**Extracted information:**
::::::::
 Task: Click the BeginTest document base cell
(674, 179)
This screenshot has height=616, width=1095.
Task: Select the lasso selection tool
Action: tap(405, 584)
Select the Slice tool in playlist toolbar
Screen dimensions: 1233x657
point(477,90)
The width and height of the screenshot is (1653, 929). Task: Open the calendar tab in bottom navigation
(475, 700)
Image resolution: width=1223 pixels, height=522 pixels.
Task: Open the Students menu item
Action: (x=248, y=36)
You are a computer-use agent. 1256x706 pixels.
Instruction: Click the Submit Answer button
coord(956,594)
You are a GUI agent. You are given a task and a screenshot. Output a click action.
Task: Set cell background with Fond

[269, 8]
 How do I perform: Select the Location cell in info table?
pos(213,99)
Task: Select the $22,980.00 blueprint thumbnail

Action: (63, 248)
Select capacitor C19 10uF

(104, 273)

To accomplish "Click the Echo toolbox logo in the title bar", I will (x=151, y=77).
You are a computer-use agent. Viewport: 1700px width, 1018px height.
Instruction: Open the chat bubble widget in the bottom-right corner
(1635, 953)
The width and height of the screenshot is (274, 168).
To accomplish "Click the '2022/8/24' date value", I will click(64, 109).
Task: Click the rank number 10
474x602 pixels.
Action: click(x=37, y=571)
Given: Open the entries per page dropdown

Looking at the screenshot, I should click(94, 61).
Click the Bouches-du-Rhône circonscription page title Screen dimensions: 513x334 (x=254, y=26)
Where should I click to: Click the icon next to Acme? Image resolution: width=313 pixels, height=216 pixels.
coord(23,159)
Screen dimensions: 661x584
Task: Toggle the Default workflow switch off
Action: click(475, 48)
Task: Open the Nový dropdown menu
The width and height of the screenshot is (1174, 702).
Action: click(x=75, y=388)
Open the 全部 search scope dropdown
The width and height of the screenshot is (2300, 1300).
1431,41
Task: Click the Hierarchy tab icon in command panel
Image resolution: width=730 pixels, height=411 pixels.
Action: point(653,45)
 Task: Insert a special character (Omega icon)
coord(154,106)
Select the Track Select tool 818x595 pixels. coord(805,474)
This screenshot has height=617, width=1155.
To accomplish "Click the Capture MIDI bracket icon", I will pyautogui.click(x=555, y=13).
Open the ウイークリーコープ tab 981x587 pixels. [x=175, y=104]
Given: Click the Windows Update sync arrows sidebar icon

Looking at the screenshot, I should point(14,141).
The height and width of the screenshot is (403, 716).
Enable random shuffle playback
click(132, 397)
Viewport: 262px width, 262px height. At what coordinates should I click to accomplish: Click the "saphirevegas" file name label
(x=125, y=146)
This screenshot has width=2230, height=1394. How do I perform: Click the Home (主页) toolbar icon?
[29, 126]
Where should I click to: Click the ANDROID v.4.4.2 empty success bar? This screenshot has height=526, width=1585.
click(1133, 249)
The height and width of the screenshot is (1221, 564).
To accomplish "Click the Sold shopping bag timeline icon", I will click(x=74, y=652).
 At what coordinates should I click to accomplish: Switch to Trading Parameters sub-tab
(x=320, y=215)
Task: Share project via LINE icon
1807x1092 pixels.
::::::::
**Aim of the task:**
Reproduce all of the entries above word for word, without changing anything.

**Expected answer:**
 Task: Click the BeginTest document base cell
(674, 179)
This screenshot has height=616, width=1095.
Task: Select the lasso selection tool
Action: tap(405, 584)
Select the Slice tool in playlist toolbar
Screen dimensions: 1233x657
point(477,90)
The width and height of the screenshot is (1653, 929). Task: Open the calendar tab in bottom navigation
(475, 700)
Image resolution: width=1223 pixels, height=522 pixels.
Task: Open the Students menu item
Action: (x=248, y=36)
You are a computer-use agent. 1256x706 pixels.
Instruction: Click the Submit Answer button
coord(956,594)
You are a GUI agent. You are given a task and a screenshot. Output a click action.
Task: Set cell background with Fond

[269, 8]
 How do I perform: Select the Location cell in info table?
pos(213,99)
Task: Select the $22,980.00 blueprint thumbnail

Action: (63, 248)
Select capacitor C19 10uF

(104, 273)

To accomplish "Click the Echo toolbox logo in the title bar", I will (x=151, y=77).
You are a computer-use agent. Viewport: 1700px width, 1018px height.
Instruction: Open the chat bubble widget in the bottom-right corner
(1635, 953)
The width and height of the screenshot is (274, 168).
To accomplish "Click the '2022/8/24' date value", I will click(64, 109).
Task: Click the rank number 10
474x602 pixels.
Action: click(x=37, y=571)
Given: Open the entries per page dropdown

Looking at the screenshot, I should click(94, 61).
Click the Bouches-du-Rhône circonscription page title Screen dimensions: 513x334 (x=254, y=26)
Where should I click to: Click the icon next to Acme? Image resolution: width=313 pixels, height=216 pixels.
coord(23,159)
Screen dimensions: 661x584
Task: Toggle the Default workflow switch off
Action: click(475, 48)
Task: Open the Nový dropdown menu
The width and height of the screenshot is (1174, 702).
Action: click(x=75, y=388)
Open the 全部 search scope dropdown
The width and height of the screenshot is (2300, 1300).
1431,41
Task: Click the Hierarchy tab icon in command panel
Image resolution: width=730 pixels, height=411 pixels.
Action: point(653,45)
 Task: Insert a special character (Omega icon)
coord(154,106)
Select the Track Select tool 818x595 pixels. coord(805,474)
This screenshot has height=617, width=1155.
To accomplish "Click the Capture MIDI bracket icon", I will pyautogui.click(x=555, y=13).
Open the ウイークリーコープ tab 981x587 pixels. [x=175, y=104]
Given: Click the Windows Update sync arrows sidebar icon

Looking at the screenshot, I should point(14,141).
The height and width of the screenshot is (403, 716).
Enable random shuffle playback
click(132, 397)
Viewport: 262px width, 262px height. At what coordinates should I click to accomplish: Click the "saphirevegas" file name label
(x=125, y=146)
This screenshot has width=2230, height=1394. How do I perform: Click the Home (主页) toolbar icon?
[29, 126]
Where should I click to: Click the ANDROID v.4.4.2 empty success bar? This screenshot has height=526, width=1585.
click(1133, 249)
The height and width of the screenshot is (1221, 564).
To accomplish "Click the Sold shopping bag timeline icon", I will click(x=74, y=652).
 At what coordinates should I click to accomplish: Switch to Trading Parameters sub-tab
(x=320, y=215)
Task: Share project via LINE icon
1807x1092 pixels.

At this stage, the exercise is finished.